La Ligue Nationale allait adopter le format quatre-de-sept pour la finale de 1939. Ce format est toujours utilisé aujourd’hui.

L’année 1942 vit l’apparition de la ligne rouge au centre de la patinoire, et par conséquent par ce qui est considéré comme le hockey moderne. Cette année-là, les Maple Leafs de Toronto furent la première équipe de l’histoire à surmonter un déficit de 0-3 pour finalement remporter la Coupe Stanley en sept parties contre les Red Wings de Detroit. Les Maple Leafs de Toronto furent également la première équipe à remporter la Coupe trois saisons d’affilée en 1947, 1948 et 1949, exploit qu’ils répétèrent entre 1962 et 1964. Entre 1956 et 1960 les Canadiens de Montréal remportèrent la coupe cinq saisons d’affilée, une performance inégalée, en plus de participer à toutes les finales de la décennie. Ils vinrent à une conquête près de renouveler cet exploit en remportant quatre Coupes consécutives entre 1976 et 1979, tout comme les Islanders de New York entre 1980 et 1983.

Avec 24 conquêtes de la Coupe Stanley, les Canadiens de Montréal sont ceux qui l’ont remporté le plus souvent, les Maple Leafs de Toronto suivent avec 13 victoires. Les Red Wings de Detroit avec 10 succès viennent au troisième rang tout en étant au premier rang des clubs américains.
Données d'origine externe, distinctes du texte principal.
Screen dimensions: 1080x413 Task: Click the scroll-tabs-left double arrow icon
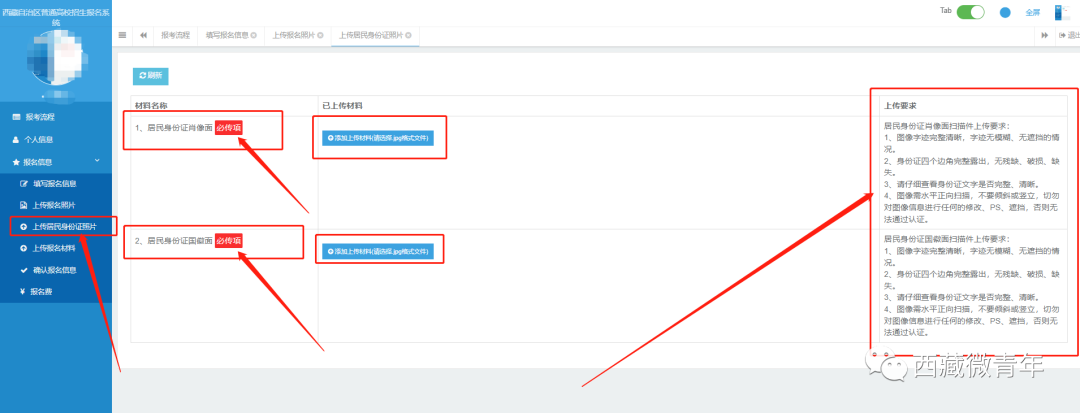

Graver son nom sur la Coupe Stanley

Il existe aujourd’hui trois exemplaires de la Coupe Stanley; la coupe avec le bol original, précieusement conservée au Temple de la renommée du hockey; « l’originale », présentée à l’équipe championne; et une autre destinée aux apparitions publiques et aux diverses promotions. La Coupe fait aujourd’hui 88 cm (35″ 1/4) et pèse près de 14,6 kg (32 lbs). Pour avoir son nom gravé sur la Coupe Stanley, aujourd’hui, un joueur doit jouer un minimum de 41 parties avec l’équipe durant la saison régulière, soit au moins la moitié des matchs, (en prenant évidemment pour acquis qu’il fait encore partie de l’équipe quand celle-ci gagne la Coupe) ou bien avoir pris par à au moins un match des finales. La LNH peut également accepter d’autres raisons après une étude cas-par-cas.